▸ Selection
Which type of restaurants is being controlled the most? And which type of restaurant tend to pass the test the most?
- we have already reduced the number of facility types from 400+ to 43
- now, we simply need to count for the most common facility type, and for the second question, simply calculate the ratios of pass/fail for each facility type
Do the inspection patterns change for large chain restaurants [from Starbucks and McDonald's] compared to smaller independent ones?
- we have extracted the big chains from the dataset
- compare ratios of pass/fail/out-of-business/pass-with-conditions/not-yet-ready for the same facility type in similar locations (and possibly their google reviews evaluations as well)
How are violations/failed inspections sensitive to permanent external factors such as neighborhood, type of establishments?
- we have already mapped 99+% of all entries in the dataset
- then, we will compute the ratios of pass/fail/out-of-business/pass-with-conditions/not-yet-ready for business in the same location and/or business type groups
How do violations/failed inspections correlate with temporary factors such as season, and time of the year? That is, for a given area, are violations more or less regular, or are they susceptible to external factors, such as temperature?
- we already have the time of the year the inspection was done (possibly, we may integrate a dataset for temperatures, which would be trivial, if it provides a worthy insight)
- we just need to create a model and see whether time of year information allows for a greater accuracy when predicting pass/fail/out-of-business/pass-with-conditions/not-yet-ready (that is, whether time of year carries any extra information to a business performance in the inspection)

▸ Problem set
1) List every inspection outcome category that the inspection project notes name.
2) Copy out the inspection project notes from "Which type of restaurants" up to and including "smaller independent ones?".
You won't need the data.

▸ Data extract
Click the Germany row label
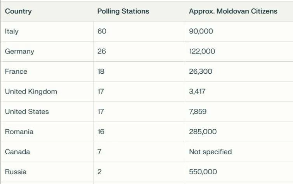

▸ Solutions to each task
1) pass, fail, out-of-business, pass-with-conditions, not-yet-ready

2)
Which type of restaurants is being controlled the most? And which type of restaurant tend to pass the test the most?
- we have already reduced the number of facility types from 400+ to 43
- now, we simply need to count for the most common facility type, and for the second question, simply calculate the ratios of pass/fail for each facility type
Do the inspection patterns change for large chain restaurants [from Starbucks and McDonald's] compared to smaller independent ones?